### Gestellte Aufgabe 1
Aktualisieren Sie in den Einträgen die Zeilen von der Zeile mit „Viewport: 1424px width, 1345px height.“ bis einschließlich der Zeile mit „Action: click(1311, 389)“, indem Sie „Total Savings“ durch „Monthly Savings“ ersetzen und alles Übrige unverändert lassen. Geben Sie ausschließlich diese Zeilen wieder.

### Text
▬▬▬▬▬▬

Bezüglich der von Ihnen angesprochenen Stimmenverteilung in der EU, betrachtet man nur einmal das Europäische Parlament, ist die Sitzverteilung im Hinblick auf die Bevölkerungsstärke der Staaten nicht absolut repräsentativ, auch wenn sich dies mit der Neuverteilung der Sitze im Zuge der Aufnahme der osteuropäischen Länder verbessert hat. D.h. ein deutscher Abgeordneter hat mehr Bürger zu vertreten, als ein Abgeordneter eines kleineren Staates. Deutschland ist als bevölkerungsstärkstes Land mit 99 Abgeordneten vertreten, im Gegensatz dazu hat Malta als bevölkerungsärmster Mitgliedstaat fünf. Aber es entspricht doch auch dem demokratischen Prinzip, dass aus Gründen der Gerechtigkeit einem verhältnismäßig kleinen Staat durch eine Mindestanzahl von fünf Abgeordneten überhaupt erst eine Chance auf angemessene Beteiligung gegeben wird.

▬▬▬▬▬▬

### Zu verwendende Einträge
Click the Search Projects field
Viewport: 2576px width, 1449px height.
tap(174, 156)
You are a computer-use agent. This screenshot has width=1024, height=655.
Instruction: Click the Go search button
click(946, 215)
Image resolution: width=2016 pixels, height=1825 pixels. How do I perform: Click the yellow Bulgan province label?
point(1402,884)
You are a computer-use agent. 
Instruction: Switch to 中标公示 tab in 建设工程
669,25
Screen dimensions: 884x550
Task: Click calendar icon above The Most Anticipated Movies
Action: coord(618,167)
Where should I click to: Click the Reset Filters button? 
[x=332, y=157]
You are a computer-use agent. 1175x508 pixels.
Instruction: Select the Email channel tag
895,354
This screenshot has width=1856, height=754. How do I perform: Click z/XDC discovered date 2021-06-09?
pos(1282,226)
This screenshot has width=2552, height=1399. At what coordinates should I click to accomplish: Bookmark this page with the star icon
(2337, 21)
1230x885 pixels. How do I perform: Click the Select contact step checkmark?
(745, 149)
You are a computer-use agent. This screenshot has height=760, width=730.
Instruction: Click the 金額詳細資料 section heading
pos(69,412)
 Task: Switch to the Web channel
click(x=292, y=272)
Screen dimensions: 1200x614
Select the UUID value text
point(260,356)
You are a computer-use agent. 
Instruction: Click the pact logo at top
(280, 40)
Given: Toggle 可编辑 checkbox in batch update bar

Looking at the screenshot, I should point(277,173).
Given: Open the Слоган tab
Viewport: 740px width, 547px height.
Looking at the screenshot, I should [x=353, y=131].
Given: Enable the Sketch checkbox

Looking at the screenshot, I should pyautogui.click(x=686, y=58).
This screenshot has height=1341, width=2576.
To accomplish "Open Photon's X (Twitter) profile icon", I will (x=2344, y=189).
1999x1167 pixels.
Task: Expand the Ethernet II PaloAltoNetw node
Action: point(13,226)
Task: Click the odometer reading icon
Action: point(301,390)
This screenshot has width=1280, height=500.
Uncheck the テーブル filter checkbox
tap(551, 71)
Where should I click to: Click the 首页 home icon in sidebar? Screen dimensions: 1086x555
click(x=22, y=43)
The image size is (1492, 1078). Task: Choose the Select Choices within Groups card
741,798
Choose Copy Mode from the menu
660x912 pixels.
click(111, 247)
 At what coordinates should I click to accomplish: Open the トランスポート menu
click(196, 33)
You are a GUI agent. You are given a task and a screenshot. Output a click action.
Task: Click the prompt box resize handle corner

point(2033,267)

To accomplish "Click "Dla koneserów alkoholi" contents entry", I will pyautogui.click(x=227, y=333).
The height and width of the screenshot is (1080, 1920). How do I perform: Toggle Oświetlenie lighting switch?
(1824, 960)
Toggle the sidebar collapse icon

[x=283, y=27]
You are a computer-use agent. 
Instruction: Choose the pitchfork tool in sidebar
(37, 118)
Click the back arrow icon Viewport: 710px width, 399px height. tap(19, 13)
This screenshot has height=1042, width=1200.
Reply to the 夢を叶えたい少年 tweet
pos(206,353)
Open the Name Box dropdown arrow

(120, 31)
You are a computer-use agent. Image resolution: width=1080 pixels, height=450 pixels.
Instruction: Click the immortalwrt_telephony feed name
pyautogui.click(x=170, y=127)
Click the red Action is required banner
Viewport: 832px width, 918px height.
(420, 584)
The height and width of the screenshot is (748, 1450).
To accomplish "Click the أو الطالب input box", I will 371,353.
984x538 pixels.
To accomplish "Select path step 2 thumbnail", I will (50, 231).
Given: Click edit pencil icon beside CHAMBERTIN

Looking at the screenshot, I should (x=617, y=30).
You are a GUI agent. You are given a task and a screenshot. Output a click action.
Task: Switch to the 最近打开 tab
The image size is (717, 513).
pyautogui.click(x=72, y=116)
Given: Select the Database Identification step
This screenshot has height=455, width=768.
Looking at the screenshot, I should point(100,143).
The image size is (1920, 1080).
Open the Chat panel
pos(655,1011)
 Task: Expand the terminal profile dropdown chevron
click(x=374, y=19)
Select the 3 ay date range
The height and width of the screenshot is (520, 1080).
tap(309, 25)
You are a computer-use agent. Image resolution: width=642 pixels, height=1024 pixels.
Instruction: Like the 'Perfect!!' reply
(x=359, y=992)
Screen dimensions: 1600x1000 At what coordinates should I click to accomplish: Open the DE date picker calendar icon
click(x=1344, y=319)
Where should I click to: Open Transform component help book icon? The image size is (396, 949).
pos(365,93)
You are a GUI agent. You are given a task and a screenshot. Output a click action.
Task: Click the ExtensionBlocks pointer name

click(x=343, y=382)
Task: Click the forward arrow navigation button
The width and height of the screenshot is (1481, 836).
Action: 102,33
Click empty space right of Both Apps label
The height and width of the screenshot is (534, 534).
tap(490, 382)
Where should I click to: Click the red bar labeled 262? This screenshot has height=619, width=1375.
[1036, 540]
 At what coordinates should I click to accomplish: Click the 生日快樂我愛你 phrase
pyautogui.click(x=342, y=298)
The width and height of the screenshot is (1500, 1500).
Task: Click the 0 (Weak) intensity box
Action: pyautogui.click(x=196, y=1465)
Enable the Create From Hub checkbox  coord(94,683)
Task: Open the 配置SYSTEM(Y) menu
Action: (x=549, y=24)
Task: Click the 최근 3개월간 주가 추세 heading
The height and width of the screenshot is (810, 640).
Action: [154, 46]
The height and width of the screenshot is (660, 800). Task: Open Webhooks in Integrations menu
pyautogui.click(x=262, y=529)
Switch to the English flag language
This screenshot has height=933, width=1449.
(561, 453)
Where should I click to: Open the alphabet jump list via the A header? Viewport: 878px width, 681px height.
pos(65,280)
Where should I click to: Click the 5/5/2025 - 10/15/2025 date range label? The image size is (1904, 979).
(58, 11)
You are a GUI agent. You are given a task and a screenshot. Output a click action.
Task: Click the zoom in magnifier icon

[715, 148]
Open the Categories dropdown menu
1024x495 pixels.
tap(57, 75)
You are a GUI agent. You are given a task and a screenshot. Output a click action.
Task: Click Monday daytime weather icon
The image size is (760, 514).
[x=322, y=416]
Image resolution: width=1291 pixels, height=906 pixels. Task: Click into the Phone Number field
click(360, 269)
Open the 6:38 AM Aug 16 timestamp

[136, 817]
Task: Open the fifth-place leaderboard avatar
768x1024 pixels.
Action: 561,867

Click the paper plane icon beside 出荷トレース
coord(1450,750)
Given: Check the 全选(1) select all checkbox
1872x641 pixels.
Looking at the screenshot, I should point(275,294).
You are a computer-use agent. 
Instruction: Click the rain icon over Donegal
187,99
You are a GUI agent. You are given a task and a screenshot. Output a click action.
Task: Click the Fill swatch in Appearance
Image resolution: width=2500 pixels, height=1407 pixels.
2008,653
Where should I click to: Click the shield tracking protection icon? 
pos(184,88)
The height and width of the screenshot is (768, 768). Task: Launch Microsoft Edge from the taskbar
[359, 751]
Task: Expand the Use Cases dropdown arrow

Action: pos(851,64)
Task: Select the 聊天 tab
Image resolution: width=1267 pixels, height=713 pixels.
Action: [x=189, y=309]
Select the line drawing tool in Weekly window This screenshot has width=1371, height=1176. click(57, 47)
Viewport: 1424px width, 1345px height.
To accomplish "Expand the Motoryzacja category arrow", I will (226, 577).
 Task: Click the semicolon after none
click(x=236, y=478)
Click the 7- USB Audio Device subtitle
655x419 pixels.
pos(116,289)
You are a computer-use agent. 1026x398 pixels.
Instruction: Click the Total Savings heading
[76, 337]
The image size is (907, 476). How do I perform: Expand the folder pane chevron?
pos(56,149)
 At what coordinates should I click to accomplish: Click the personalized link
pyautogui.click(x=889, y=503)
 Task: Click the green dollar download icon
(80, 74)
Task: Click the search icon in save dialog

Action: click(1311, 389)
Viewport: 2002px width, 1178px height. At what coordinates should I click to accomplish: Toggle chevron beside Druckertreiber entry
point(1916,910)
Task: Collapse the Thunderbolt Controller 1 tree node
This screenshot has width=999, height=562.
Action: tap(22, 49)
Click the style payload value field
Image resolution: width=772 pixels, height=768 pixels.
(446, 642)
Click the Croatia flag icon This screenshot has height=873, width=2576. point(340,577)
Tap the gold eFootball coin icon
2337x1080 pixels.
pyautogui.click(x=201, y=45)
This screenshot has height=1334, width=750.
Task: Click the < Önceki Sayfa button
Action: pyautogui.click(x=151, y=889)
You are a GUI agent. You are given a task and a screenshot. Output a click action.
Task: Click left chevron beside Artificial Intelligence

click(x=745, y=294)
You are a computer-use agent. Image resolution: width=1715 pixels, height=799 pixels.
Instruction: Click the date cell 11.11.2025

▬▬▬▬▬▬

### Gestellte Aufgabe 2
Schreiben Sie aus dem Text über die Sitzverteilung im Europäischen Parlament die Passage von „Bezüglich der von“ bis einschließlich „Beteiligung gegeben wird.“ wortgetreu ab.

### Fertige Antwort 1
Viewport: 1424px width, 1345px height.
To accomplish "Expand the Motoryzacja category arrow", I will (226, 577).
 Task: Click the semicolon after none
click(x=236, y=478)
Click the 7- USB Audio Device subtitle
655x419 pixels.
pos(116,289)
You are a computer-use agent. 1026x398 pixels.
Instruction: Click the Monthly Savings heading
[76, 337]
The image size is (907, 476). How do I perform: Expand the folder pane chevron?
pos(56,149)
 At what coordinates should I click to accomplish: Click the personalized link
pyautogui.click(x=889, y=503)
 Task: Click the green dollar download icon
(80, 74)
Task: Click the search icon in save dialog

Action: click(1311, 389)

### Fertige Antwort 2
Bezüglich der von Ihnen angesprochenen Stimmenverteilung in der EU, betrachtet man nur einmal das Europäische Parlament, ist die Sitzverteilung im Hinblick auf die Bevölkerungsstärke der Staaten nicht absolut repräsentativ, auch wenn sich dies mit der Neuverteilung der Sitze im Zuge der Aufnahme der osteuropäischen Länder verbessert hat. D.h. ein deutscher Abgeordneter hat mehr Bürger zu vertreten, als ein Abgeordneter eines kleineren Staates. Deutschland ist als bevölkerungsstärkstes Land mit 99 Abgeordneten vertreten, im Gegensatz dazu hat Malta als bevölkerungsärmster Mitgliedstaat fünf. Aber es entspricht doch auch dem demokratischen Prinzip, dass aus Gründen der Gerechtigkeit einem verhältnismäßig kleinen Staat durch eine Mindestanzahl von fünf Abgeordneten überhaupt erst eine Chance auf angemessene Beteiligung gegeben wird.